The study has been approved by our institution independent ethics committee (Comitato etico AVEN (area vasta Emilia nord)). Informed consent was obtained from each patient included in the study. The paper was written according to the STROBE statement [18].

The patients were divided into Group 1, who underwent OLR, and Group 2, who underwent LLR. The two groups were analyzed in two different time settings according to the experience of the surgeon (2010–2015 and 2016–2021).

2.1. Variables and Definitions

Age, sex, BMI and comorbidities were summarized by the Charlson Comorbidity Index [19].

Preoperative liver function was assessed using both the model for end-stage liver disease score (MELD) and the Child–Pugh score.

Biochemical values of bilirubin, albumin, platelets, creatinine, and prothrombin time, and the international normalized ratio (INR) were also recorded at baseline.

The American Society of Anesthesiologists (ASA) class was assessed during the preoperative patient evaluation [20].

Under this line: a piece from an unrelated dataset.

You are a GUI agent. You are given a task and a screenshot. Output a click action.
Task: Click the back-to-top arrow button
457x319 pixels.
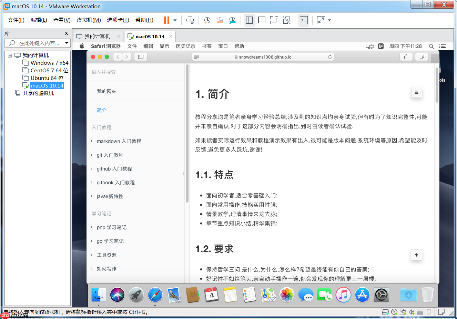(x=416, y=255)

The characteristics of the lesions (number, location, size and the presence of vascular invasion) were assessed through preoperative triple-phase CT scan or magnetic resonance imaging and confirmed by intraoperative ultrasound. The nature of the lesions (hepatocellular carcinoma (HCC), cholangiocarcinoma (CCC), colorectal liver metastasis (CRLM), liver metastasis (LM), benign lesion) and preoperative treatment were assessed. The difficulty of the resection was graded according to the Iwate score and Institute Mutualiste Montsouris (IMM) scoring system. These scores were also calculated for OLR to evaluate the changes through the years [12,21]. The extension of the resection was defined according to the Brisbane nomenclature [17].

Other surgery-related variables include the following: minimally invasive approach, overall clamping time, intraoperative blood loss and transfusion, laparoscopy-to-open-conversion rate, and duration of surgery.

The LOS (length of stay) was calculated from the day of the operation to hospital discharge. Postoperative complication grading was recorded according to Clavien–Dindo Classification [22].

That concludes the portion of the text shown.